What is an employee assistance program, and is it subject to ERISA or COBRA?
An employee assistance program (EAP) is an employer-sponsored program typically offered in conjunction with the employer’s group health insurance plan. EAPs are usually intended to assist employees in dealing with personal problems that may adversely impact their work performance, well-being and health. EAPs generally include some sort of assessment, short-term counseling and referral services for employees and their dependents. The personal issues for which EAPs provide support vary greatly, depending on the design of the employer. Examples of personal issues include substance abuse, emotional distress, major life events (including births, accidents and deaths), health care concerns, safe working environment anxieties, financial and legal troubles, work relationship worries and family or personal relationship problems. Also, the structure of an EAP may vary, but typically the EAP is either staffed by the employer internally or through a third-party vendor. EAPs are meant to lower medical costs, reduce employee turnover and absenteeism, and raise employee productivity.
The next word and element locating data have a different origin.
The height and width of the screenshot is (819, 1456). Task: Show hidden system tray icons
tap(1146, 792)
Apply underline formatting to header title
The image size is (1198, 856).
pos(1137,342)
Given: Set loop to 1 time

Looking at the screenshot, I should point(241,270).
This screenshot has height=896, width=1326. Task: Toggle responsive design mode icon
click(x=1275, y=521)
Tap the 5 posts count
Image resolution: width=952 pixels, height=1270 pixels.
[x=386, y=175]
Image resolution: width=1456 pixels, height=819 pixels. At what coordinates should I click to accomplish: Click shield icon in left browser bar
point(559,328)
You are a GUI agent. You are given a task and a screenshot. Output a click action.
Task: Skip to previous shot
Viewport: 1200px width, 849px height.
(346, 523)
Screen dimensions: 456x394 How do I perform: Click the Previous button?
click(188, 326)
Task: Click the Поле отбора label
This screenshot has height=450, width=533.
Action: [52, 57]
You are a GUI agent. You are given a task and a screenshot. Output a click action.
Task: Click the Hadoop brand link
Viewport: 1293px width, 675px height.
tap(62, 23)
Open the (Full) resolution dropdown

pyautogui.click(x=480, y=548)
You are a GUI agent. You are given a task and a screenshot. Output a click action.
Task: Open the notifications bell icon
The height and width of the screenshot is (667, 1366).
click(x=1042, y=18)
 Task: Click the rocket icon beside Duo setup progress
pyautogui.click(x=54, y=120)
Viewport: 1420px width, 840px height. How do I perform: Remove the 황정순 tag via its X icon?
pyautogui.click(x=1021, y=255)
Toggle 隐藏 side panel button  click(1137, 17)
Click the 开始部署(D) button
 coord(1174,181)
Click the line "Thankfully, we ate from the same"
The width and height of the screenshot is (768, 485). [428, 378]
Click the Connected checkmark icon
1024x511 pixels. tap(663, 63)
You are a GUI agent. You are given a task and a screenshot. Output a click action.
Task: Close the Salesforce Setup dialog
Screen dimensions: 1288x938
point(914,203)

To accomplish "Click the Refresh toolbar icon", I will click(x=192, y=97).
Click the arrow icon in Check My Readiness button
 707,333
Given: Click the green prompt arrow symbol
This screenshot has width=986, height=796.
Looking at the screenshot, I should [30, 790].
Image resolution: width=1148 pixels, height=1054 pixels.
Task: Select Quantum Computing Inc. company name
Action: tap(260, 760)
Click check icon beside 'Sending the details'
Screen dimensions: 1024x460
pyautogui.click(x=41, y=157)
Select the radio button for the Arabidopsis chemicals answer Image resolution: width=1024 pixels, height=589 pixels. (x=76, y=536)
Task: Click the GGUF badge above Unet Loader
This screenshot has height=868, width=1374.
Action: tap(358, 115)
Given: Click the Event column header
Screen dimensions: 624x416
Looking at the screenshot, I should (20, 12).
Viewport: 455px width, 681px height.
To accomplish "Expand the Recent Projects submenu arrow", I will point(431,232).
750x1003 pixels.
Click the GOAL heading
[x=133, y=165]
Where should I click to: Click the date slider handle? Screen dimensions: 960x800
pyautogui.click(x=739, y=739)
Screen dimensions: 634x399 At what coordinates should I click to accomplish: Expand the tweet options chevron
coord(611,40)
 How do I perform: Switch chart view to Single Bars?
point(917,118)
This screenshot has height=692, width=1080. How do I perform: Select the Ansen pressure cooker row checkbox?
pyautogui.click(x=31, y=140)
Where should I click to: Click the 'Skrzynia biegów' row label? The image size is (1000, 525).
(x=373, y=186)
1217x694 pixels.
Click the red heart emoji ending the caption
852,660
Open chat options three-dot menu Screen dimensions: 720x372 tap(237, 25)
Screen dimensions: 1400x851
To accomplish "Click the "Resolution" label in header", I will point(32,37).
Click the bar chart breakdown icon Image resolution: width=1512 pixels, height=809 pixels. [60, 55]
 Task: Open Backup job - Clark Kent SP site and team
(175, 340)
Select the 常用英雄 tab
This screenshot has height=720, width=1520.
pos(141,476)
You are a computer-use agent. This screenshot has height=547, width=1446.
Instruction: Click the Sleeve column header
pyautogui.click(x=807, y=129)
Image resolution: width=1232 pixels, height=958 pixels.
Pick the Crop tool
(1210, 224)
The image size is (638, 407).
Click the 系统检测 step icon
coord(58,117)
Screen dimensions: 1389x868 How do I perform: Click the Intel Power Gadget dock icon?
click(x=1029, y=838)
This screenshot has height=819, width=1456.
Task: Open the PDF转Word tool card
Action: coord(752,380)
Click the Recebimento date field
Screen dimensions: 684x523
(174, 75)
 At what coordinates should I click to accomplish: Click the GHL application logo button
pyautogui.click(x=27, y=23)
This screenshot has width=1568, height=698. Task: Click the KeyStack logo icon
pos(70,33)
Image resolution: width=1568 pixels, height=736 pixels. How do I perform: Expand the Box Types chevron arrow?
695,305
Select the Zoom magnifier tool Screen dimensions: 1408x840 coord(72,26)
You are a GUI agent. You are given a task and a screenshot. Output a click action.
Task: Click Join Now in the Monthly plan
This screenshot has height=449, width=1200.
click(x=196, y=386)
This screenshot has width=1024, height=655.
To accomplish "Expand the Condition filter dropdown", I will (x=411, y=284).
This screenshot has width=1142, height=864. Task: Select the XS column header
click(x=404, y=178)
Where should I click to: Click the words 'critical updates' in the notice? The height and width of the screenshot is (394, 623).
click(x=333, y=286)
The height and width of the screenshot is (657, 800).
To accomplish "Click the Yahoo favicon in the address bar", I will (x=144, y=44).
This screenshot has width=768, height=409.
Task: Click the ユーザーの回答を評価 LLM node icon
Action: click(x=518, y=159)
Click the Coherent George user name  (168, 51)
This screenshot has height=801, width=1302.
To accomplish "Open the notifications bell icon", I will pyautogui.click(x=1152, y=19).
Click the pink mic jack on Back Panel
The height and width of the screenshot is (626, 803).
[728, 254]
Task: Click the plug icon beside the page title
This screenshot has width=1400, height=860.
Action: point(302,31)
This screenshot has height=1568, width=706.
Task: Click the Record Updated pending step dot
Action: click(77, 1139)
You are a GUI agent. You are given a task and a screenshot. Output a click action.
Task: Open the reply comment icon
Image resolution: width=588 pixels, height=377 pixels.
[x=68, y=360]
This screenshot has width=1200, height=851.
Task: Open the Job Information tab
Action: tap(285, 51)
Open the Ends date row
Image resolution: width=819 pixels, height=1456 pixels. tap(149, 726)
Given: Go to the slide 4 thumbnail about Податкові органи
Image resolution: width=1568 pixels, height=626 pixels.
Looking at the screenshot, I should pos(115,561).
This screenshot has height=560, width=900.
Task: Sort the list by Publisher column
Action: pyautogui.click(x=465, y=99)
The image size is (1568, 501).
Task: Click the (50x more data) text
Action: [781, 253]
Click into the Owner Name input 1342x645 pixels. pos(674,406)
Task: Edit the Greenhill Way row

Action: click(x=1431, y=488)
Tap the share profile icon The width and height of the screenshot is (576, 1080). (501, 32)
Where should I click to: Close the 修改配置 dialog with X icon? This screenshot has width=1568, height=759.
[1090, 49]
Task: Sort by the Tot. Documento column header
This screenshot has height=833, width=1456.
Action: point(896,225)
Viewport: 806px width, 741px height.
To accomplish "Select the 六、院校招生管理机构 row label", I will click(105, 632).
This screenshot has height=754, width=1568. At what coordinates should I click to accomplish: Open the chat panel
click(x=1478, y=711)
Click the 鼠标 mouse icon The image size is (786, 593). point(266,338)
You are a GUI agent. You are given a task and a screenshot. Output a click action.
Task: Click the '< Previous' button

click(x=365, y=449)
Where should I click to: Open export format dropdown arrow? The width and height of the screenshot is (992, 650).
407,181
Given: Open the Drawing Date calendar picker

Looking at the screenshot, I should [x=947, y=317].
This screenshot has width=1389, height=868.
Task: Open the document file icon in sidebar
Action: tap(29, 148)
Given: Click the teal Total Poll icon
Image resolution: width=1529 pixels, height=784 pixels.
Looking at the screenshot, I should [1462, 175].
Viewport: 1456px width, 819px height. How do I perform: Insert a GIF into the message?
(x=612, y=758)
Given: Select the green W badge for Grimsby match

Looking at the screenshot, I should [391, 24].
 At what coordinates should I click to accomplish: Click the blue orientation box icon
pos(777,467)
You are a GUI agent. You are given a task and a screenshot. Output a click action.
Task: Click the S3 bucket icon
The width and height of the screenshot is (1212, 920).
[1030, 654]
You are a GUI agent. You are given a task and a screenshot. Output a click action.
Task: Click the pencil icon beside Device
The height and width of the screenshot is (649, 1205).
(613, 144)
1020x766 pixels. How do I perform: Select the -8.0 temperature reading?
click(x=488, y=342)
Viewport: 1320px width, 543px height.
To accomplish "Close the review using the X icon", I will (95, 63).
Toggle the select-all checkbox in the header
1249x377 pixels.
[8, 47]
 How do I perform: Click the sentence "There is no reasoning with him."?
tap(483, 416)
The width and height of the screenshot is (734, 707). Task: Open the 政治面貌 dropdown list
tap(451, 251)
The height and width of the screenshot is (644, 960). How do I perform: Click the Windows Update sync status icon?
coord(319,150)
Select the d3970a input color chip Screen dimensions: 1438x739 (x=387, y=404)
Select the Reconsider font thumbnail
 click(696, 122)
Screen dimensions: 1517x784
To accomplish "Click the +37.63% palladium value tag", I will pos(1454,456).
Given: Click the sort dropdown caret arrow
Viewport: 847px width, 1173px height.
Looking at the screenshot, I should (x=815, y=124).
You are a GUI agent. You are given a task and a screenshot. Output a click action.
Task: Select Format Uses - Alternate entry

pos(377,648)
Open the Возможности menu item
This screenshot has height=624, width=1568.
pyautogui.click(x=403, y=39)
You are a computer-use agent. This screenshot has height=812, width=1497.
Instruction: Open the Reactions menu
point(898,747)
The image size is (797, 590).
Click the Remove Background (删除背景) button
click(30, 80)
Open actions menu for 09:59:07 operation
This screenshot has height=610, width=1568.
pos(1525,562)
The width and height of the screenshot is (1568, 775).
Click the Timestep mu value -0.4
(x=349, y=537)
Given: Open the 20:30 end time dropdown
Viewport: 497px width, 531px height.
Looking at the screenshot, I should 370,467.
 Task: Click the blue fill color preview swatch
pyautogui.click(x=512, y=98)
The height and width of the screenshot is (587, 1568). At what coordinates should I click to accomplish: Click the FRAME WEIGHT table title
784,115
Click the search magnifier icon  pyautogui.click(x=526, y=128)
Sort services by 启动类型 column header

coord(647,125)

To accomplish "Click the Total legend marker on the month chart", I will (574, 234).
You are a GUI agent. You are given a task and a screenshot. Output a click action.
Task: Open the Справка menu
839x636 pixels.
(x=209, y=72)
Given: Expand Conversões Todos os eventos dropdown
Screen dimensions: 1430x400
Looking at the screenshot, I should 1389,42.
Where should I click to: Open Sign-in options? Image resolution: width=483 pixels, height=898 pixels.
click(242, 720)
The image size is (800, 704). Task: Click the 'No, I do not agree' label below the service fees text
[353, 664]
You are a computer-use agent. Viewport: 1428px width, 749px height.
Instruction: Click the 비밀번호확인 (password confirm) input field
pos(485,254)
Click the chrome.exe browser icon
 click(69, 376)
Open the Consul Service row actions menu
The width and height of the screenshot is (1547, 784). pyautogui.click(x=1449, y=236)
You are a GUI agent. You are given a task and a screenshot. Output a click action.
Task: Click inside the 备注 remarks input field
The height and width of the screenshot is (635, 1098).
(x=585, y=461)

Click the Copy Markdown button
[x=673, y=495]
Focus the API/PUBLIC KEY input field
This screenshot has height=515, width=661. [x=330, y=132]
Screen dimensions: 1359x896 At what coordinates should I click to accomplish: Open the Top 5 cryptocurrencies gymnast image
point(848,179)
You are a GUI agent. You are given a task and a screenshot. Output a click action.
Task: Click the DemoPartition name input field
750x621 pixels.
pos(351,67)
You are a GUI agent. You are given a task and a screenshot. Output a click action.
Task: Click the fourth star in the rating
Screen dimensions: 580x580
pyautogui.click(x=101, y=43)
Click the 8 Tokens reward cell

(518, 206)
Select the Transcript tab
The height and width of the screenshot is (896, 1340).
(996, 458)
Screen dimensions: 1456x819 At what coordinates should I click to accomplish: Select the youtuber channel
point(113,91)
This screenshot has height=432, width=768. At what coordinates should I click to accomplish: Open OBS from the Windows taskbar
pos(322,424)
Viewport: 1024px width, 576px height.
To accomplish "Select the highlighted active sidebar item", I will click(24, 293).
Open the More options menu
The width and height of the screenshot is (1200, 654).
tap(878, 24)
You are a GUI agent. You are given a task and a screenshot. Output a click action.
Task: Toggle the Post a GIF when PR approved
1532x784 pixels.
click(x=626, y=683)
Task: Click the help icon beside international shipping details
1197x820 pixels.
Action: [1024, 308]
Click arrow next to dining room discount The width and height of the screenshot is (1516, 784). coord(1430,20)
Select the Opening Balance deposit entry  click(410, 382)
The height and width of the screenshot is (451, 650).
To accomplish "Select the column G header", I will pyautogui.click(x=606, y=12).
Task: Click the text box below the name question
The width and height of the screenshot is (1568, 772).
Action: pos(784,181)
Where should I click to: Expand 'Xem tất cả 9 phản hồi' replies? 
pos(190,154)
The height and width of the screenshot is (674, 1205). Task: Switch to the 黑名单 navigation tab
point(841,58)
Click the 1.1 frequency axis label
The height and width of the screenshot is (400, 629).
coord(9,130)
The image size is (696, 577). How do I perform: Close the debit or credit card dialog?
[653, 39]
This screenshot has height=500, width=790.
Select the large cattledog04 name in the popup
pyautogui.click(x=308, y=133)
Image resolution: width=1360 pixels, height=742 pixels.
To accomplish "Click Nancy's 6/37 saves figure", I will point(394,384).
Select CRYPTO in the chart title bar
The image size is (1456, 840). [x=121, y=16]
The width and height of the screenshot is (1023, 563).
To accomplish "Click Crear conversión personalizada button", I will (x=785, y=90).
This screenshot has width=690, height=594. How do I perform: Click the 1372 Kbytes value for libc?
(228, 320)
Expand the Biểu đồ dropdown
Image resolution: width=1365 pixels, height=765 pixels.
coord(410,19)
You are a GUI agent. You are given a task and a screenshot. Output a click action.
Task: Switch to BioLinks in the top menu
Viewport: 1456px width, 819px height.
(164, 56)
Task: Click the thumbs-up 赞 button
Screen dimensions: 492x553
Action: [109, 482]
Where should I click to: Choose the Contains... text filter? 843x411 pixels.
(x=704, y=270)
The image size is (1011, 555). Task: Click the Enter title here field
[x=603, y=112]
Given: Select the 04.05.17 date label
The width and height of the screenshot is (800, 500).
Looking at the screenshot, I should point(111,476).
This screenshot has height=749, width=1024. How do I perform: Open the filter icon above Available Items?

Whether an EAP is subject to ERISA and COBRA depends on the structure of the EAP and the type of benefits provided through it. To the extent that the EAP offers one or more ERISA benefits, the EAP will be subject to ERISA. In addition, an EAP that provides medical benefits will also be subject to ERISA. There are several U.S. Department of Labor (DOL) advisory letters addressing the issue, but the general guidance concludes that if an employer-sponsored EAP is staffed (internally or through an EAP service provider) by trained professionals who provide any form of counseling, the EAP is most likely subject to ERISA as an arrangement providing medical benefits. See DOL Advisory Opinions 88-04A and 83-35A. The only exception provided by the DOL appears to be for a narrow class of EAPs providing general information about referrals and not staffed by trained counselors. In that case, the EAP may not be subject to ERISA. Lastly, if an EAP provides medical care, then it is likely a group health plan subject to COBRA.